Guidelines for using software libraries in safety applications
I know this is a huge topic, given the variety of software libraries and different ways to cope with them in different programming languages and different operating systems. In order to try cutting a long history short the purpose of this writing is to give a broad overview of:
- how safety standards (IEC 61508 and ISO26262) address the issue of libraries
- what types of libraries exist and, based on that, how can they affect safety and real-time performance of host system
- how are libraries basically "working" (how are they hooked-up in the application, how is memory reserved for them and when is it reserved and what risks for the entire system integrity can all of those expose
- some general statements about what is to be considered when using a library in a safety critical application with some real-world examples (e.g. "safety concept" for POSIX API, or for standard C library)
So, some experienced programmers reading that, would say it only scratches the surface .. as I said, is not meant as a deep-dive, especially due to the high variety of the topic. Essential is to identify when and how a software library would jeopardize entire system execution flow, or system memory mangement, and to provide guidelines on how to prevent that.
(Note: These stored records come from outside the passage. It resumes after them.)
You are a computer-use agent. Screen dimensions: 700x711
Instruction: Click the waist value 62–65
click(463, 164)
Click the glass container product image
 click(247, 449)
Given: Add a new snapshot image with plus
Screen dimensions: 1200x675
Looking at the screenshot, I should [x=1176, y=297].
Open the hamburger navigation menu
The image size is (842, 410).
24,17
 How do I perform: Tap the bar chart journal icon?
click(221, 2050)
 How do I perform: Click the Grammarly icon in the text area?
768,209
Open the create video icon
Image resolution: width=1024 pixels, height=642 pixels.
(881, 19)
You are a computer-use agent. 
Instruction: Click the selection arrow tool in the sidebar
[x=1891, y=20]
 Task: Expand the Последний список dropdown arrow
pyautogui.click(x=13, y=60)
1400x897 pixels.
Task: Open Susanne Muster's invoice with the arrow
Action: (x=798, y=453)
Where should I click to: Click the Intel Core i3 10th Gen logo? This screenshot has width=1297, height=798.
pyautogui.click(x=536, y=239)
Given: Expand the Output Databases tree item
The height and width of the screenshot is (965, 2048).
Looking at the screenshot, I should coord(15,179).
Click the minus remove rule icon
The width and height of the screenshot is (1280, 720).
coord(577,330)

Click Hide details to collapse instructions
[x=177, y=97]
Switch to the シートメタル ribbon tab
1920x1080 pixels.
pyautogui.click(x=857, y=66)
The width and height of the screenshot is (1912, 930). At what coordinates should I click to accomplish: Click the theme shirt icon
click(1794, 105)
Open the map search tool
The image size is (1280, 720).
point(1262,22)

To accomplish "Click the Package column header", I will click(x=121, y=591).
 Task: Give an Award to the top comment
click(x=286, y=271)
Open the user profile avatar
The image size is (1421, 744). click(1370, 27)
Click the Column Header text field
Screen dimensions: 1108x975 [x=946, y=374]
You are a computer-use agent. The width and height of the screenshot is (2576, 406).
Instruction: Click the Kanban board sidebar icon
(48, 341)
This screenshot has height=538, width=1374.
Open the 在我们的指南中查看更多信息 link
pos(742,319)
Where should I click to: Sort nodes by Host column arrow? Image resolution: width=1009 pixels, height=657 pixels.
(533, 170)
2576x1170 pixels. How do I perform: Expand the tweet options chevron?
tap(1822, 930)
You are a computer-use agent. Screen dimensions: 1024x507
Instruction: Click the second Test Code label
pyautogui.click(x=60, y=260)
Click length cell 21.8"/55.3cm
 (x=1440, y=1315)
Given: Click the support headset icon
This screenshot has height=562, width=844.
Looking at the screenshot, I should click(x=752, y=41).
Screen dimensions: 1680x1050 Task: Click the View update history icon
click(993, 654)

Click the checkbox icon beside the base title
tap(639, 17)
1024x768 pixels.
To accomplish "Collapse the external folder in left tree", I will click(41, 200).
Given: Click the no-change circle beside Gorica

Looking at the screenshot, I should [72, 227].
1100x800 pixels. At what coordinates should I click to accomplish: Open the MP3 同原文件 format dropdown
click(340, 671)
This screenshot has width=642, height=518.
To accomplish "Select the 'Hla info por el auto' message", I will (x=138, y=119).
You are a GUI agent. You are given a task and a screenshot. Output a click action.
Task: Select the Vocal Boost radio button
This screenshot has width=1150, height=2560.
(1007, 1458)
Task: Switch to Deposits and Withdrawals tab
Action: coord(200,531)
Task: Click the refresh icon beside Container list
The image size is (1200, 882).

Before starting is necessary to shortly highlight the increased use of software libraries across many safety applications, given the high level of their integration and the highly distributed business ecosystem, where many third party suppliers specialize on particular applications.
A software library is basically a collection of data and functions dealing with a particular task and solving a particular problem. It underpins the concept of re-using pre-written code and that of implementation hiding. Third party companies can specialize in developping dedicated software functions which can be hooked-up in existing software applications via some defined interfaces-set, or API, meanwhile preserving the IP value of their internals, or algorithms.
How are then safety standards addressing this issue, of pre-written software to be re-used for safety applications? IEC61508 unfortunately not so much in depth. It rather considers it in the broader context of "qualified" or trustable re-usable software components. There are essentially two clauses (described in part 7 - Overview of techniques and measures) dealing with that: C.4.5 Library of trusted/verified software modules and components and C.2.10 Use of trusted/verified software modules and components. Both of them are referred in part 3 in Table A.4 - Detailed software design. As the name implies, former one enforces empirical evidence as a means to enhance its trust, while latter one goes a bit further to suggest some ways in which this can be achieved. Those are useful guidelines, but in my view they do not quite get to the meat of the matters and how libraries are integrated and contracted, in practice today. They enforce:
- unchanged, or stable, specifications of the library
- proof of usage for different clients or even different industries
- evidence of operating history: generally more than one year of service, but preferrable statistical evidence and along with that, evidence of no safety-related failures
- documented procedures for detecting, registering and removing of faults during its development
Those criteria can hardly apply to nowadays world where is almost impossible for a library developer to track the usage of their product, scattered across dozens of client applications. It is also practically not feasible, if not, completely irrelevant, to log that information. In this sense ISO26262 comes nearer to the common sense issues, drifting away from this statistical proven in use argument and focusing more on the interface, or how the contract with its supplier shall look like.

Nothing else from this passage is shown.